Saturday, September 20, 2008

The best way to own common stocks is through an index fund

I would like start this topic with 3 great Investment quotes which supports the index fund (Passive management).


The best way to own common stocks is through an index fund
-Warren buffet



Why Pay people to gamble with your money
-William F. Sharpe , Nobel Laureate for economics


Wall street's Favorite scam is Pretending Luck is skill
-Ron Ross, PhD., The Unbeatable Market


So before going into the Index funds, Let’s look back the history of actively managed Equity funds. First let’s take the Wall Street and analyze how many of the actively managed Equity funds had outperformed the Vanguard 500 Index fund people who don’t know what’s Vanguard 500 Index fund.

One year:
1,186 of 2,423 funds (or 48.9%)

Three years:
1,157 of 1,944 funds (or 59.5%)

Five years:
768 of 1,494 funds (or 51.4%)

Ten years:
227 of 728 funds (or 31.2%)

Fifteen years:
125 of 445 funds (or 28.1%)

Twenty years:
37 of 248 funds (or 14.9%)

This data clearly shows that in a long run equity funds opens the way to Low cost index funds.
Since because of the funds high expense ratio and bad behavior, most funds fail to earn their keep. The high returns generated by the funds always vanish in a long run. What’s more, as time passes, the drag of their excessive expenses leaves most funds farther and farther behind.


Let’s do one more analysis. Instead of taking Wall Street let’s take Dalal Street. When I thought of making this statistics, I could able to find only around 30 Equity Funds which is having a existence more than 10 Index. So I considered the basic years, and to our chagrin there is no other Index fund which tracks BSE 500 assumption that Index funds would almost replicate the performance of its Index with a very small have Tracking Error.

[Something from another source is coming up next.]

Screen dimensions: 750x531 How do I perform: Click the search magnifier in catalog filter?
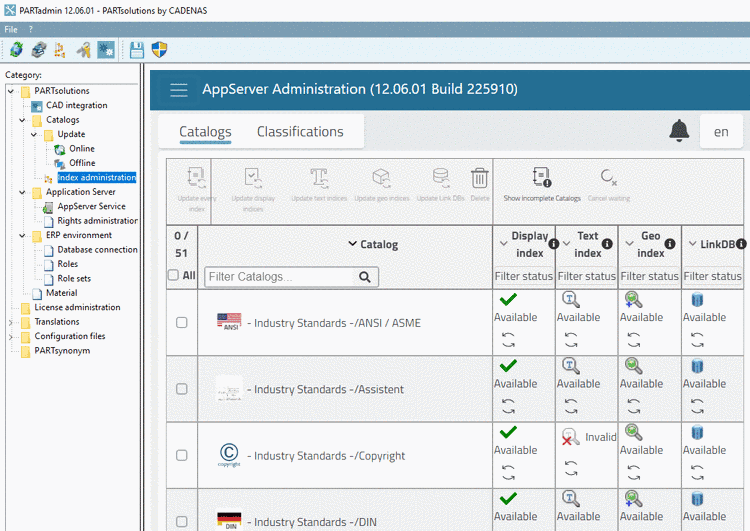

In the chart above , I haven’t included all the 30 Equity funds; rather I picked around 16 funds though the funds what I haven’t included almost 99% lost to the BSE 500 Index. These data points again stress that in a long run equity funds opens the way to Low cost index funds because of their low management fee and trading costs.

What, then, should the intelligent investor do?

First of all, recognize that an index fund- which owns all the stocks in the market, all the time, without any pretense of being able to select the “best” and avoid the “worst”—will beat most funds over the long run.

Consider this. If stocks generate, say, a 7% annualized return over the next 20 years, a low-cost index fund which tracks S&P 500 or BSE 500 index will return just under 6.7%. (That would turn a Rs 10,000 investment into more than Rs 36,000.) But the average stock fund, with its 1.5% in operating expenses and roughly 2% in trading costs, will be lucky to gain 3.5% annually. (That would turn Rs10,000 into just
Under Rs20,000—or nearly 50% less than the result from the index fund.)
This is surely a paradox. All the investors should realize this.

The most important thing is, one should take the broad category of index for comparison like S&P 500 or BSE 500 index because this gives you ample diversification and the growth from all broad categories..So just don’t see the index fund which tracks just 30 or 50 or even 100 stocks. Most of the Indian Index fund tracks the BSE Sensex (30) or a Nifty (50) stock which is not going to help us.

Once Buffet quoted a famous analogy about active investing, consider that tomorrow 225 million people in America with each having a dollar, comes out and tosses a coin and those who tossed a tail had to give his dollar to the person who calls a head. Eventually after repeating the process many times there is one guy standing who has a track record of always tossing heads, had made a single dollar to 225 million dollars. From the very next day he writes books how to turn a dollar to 225 million dollars..
Everyone starts to speak about him, and follows him and boasts him.


Index funds have only one significant flaw, they are boring. You’ll never be able to go to a show off and brag about how you own the top-performing fund in the country. You’ll never be able to boast that you beat the market, because the job of an index fund is to match the market’s return, not to exceed it. Your index-fund manager is not likely to “toss a coin” and gamble that the next great industry will be the technology or Banking, or telepathic weight-loss clinics; the fund will always own every stock, not just one manager’s best guess at the next new thing. But, as the years pass, the cost advantage of indexing will keep accruing relentlessly. Hold an index fund for 20 years or more, adding new money every month, and you are all but certain to outperform the vast majority of professional and individual
investors alike.

I do accept that each year 1/3 of the funds beat the Market , But each year they are different.